More magmatic versus less magmatic oceanic detachment fault zone anatomy

Oceanic detachment faults (ODFs) are critical drivers of plate separation in slow-to-ultraslow spreading mid-ocean ridges (MORs). Numerous previous studies have shown that the anatomy of ODFs varies significantly between more magmatic and nearly amagmatic ridges sections. More magmatic ODFs are typically dome-shaped, corrugated, and face volcanic seafloor on the hanging wall side, while the footwall exhumes upper crustal and mantle-derived rocks, including gabbro, serpentinized peridotite, basaltic breccia, and diabase. In contrast, nearly amagmatic ODFs (e.g., at 64°E Southwest Indian Ridge SWIR) are characterized by long (up to ~95 km) broad and smooth ridges with no visible corrugations in the shipboard bathymetry. These ODFs form in alternate polarity and exhume serpentinized peridotite to the seafloor on both plates. Here, we present the anatomy of the exposed fault zone in the footwall of D1, a young active ODF in the nearly amagmatic 64°35'E region of the SWIR, utilizing shipboard bathymetry, micro-bathymetry, and ROV dive observations to document their footwall geology, deformation patterns, and along-strike variations.
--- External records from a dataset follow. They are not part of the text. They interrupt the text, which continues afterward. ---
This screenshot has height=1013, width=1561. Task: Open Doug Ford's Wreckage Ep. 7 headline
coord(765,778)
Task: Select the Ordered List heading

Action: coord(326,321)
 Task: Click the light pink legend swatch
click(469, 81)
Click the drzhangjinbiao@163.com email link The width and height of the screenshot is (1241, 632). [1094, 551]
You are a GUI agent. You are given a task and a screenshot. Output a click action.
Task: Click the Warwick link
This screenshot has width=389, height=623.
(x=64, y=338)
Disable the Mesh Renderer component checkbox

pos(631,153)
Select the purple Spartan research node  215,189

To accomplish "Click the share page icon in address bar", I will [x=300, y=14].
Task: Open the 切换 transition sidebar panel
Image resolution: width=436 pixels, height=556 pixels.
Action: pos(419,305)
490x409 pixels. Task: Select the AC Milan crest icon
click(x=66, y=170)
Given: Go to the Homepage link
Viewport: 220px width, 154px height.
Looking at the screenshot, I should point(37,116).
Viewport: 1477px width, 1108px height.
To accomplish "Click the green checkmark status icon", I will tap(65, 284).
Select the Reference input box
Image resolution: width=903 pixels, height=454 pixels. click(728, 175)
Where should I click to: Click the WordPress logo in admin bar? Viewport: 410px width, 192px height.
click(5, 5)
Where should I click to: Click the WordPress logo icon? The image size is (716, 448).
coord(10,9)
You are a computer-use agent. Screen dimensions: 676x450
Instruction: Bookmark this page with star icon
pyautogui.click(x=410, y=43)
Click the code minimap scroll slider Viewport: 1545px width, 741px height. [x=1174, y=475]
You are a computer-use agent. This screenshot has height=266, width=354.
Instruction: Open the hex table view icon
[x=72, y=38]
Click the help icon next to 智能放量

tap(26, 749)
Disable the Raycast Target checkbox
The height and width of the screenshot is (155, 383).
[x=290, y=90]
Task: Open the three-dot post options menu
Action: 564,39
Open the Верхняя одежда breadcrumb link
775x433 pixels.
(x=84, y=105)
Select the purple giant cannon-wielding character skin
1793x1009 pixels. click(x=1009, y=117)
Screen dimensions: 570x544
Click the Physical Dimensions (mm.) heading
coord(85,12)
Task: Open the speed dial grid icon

The axial valley wall in the study area corresponds to the footwall of D1, and high-resolution bathymetry shows that it exposes two distinct domains. The western domain displays corrugations similar to those documented in more magmatic, domal ODFs, while the eastern domain is smooth. The western, corrugated domain also displays small offset ESE-trending antithetic normal faults and several hecto-to-kilometers-wide NNE-trending ridges, interpreted as mega-corrugations that formed due to hecto-to-kilometer-scale phacoids between linked fault splays in the detachment damage zone. These ridges and the antithetic minor faults are absent in the smooth eastern domain. Outcrop scale ROV dive observations show one significant difference in the geology of the exposed fault zone between the two domains: in the east, the fault zone comprises up to 10 m-thick intervals of serpentine microbreccia and chrysotile gouge, while in the west, these highly deformed horizons are a few decimeter-thick at the most, surrounding phacoids of less deformed serpentinites and therefore less pervasive at the outcrop scale. These observations suggest a stronger fault and footwall in the corrugated region. Microstructural observations also suggest that hydrous fluids facilitated the formation of the gouges and that non-brittle mechanisms (serpentine dissolution and precipitation) were involved.

Compared with more magmatic, domal corrugated ODFs, the smooth eastern part of our study area exposes thicker and more pervasive intervals of cataclastic microbreccia and gouge. In contrast, previous work on domal ODFs shows that strongly deformed intervals there consist mostly of talc±tremolite±chlorite±serpentine schist. Experimental studies suggest that the frictional strength of talc and chrysotile gouge at the sample scale are comparable. However, the gouge outcrops in the eastern part of the D1 footwall are thick and promote the formation of a planar (smooth) exposed fault surface. By contrast, highly deformed talc-bearing schists at domal ODFs are found around meter to decameter-scale phacoids of less deformed rocks, which are probably the cause of the observed corrugations.